───── GIVEN TEXT
Colobee - I've heard about the closely spaced ground rod method from others before. What I've found via research & inquiry is that the rods must be 10 ft apart (suggested minimum) to act as a proper ground field. If they are too close together they act more like a single ground rod and don't spread the returning charge out over enough area. This seems opposite of what most people would expect, but I'm told that's the way it is in reality.

Everyone - I'm also putting a lightning diverter on the top (hot) wire of the fence. This requires it's own ground rod field, seperate from the charger ground rod field. The required rod spacing for it is also 10 ft apart. These rods must be a minimum of 50 ft from the charger's ground rods to protect the charger from a lightning strike to the fence from bleeding through the soil and into the charger's ground field, which would be the same as if the lightning hit the charger's own ground rods directly. This field should have at least one more rod than the quantity used in the charger's rod field, I guess so it's a more attractive path for the lightning to reach ground than the charger's field.

What I've learned is proper & adequate grounding for the fence & charger is almost more important than the strength of the charger being used.


----------



## Hops Brewster (Jun 17, 2014)
──────────
───── RAW DATA
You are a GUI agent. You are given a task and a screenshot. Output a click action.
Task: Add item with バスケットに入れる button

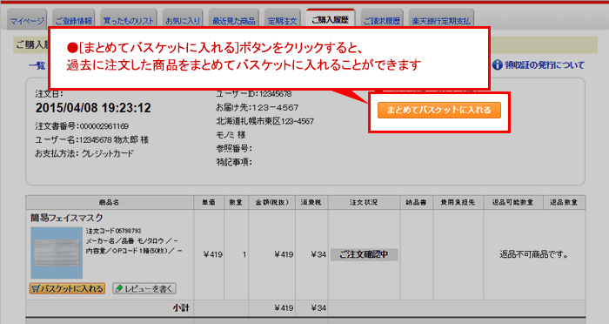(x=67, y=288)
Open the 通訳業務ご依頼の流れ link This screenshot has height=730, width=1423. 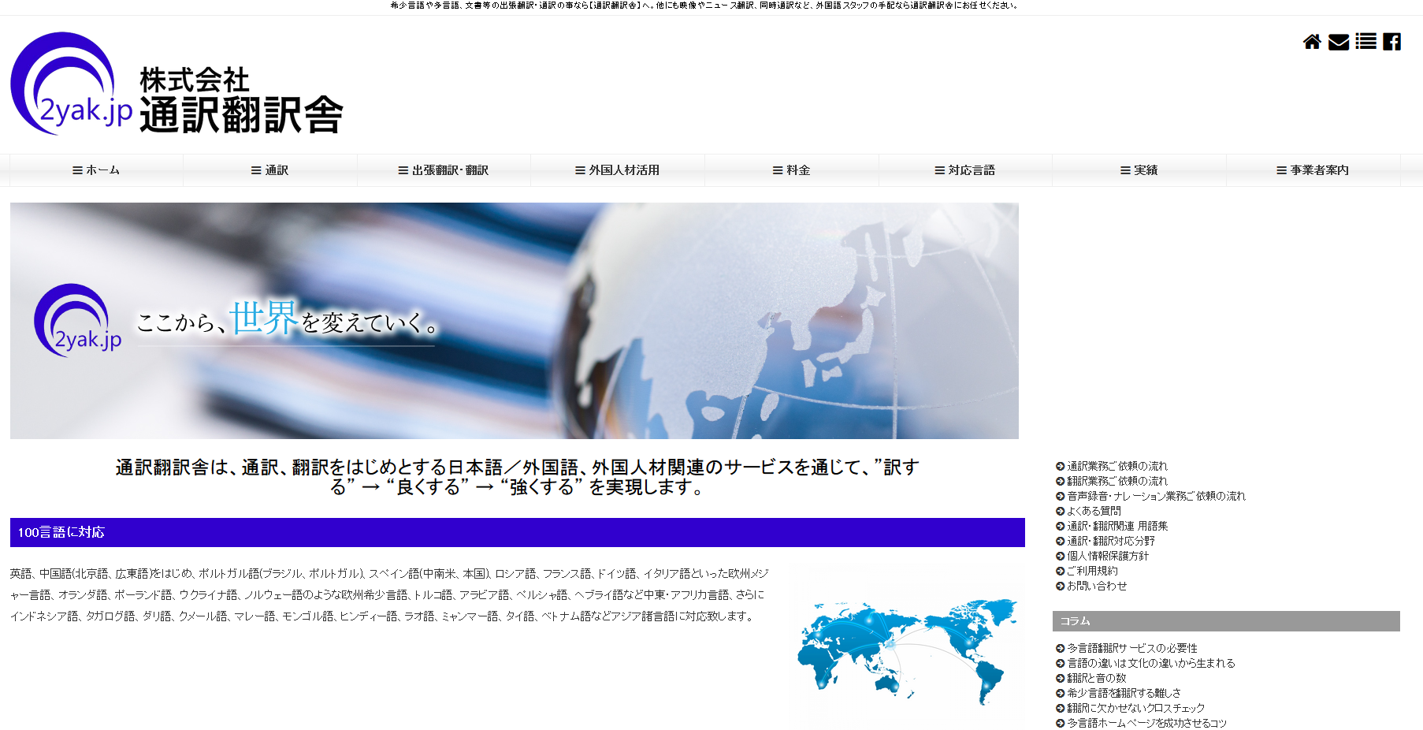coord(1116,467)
──────────
__PROMPT 1__: Set down the stretch of the post on fence grounding from "Colobee - I've" through "is in reality.".
__PROMPT 2__: Resume the post on fence grounding from the point where it stops.

__WRITTEN REPLY 1__:
Colobee - I've heard about the closely spaced ground rod method from others before. What I've found via research & inquiry is that the rods must be 10 ft apart (suggested minimum) to act as a proper ground field. If they are too close together they act more like a single ground rod and don't spread the returning charge out over enough area. This seems opposite of what most people would expect, but I'm told that's the way it is in reality.

__WRITTEN REPLY 2__:
One dirty little secret about placing ground rods, is that they do not necessarily have to be driven 10 feet straight down into the soil to be an effective ground. They can be driven perpendicular, or even buried horizontally into the ground. As long as the entire length of the rod is in positive contact with the earth, they are grounded. That's why a wire mesh on the ground's surface will work for ground,too . Moisture in the soil helps a lot, though. Dry earth is not a great conductor.
There's a reason we call these hills around my home the Rocky Mountains, so we do these things.


----------



## Phoebee (Jan 29, 2014)

Our soil is pretty rocky but I can usually get a standard 5/8" galvanized ground rod to go in. I drive them with a T-post driver (heavy round pipe with one end plugged, and handles).

Thus far, we've had one post make a U-turn and come back out of the ground several feet away, and another just flat stop after going in 6 ft, but I'd guess I've got 10 others in the ground all the way.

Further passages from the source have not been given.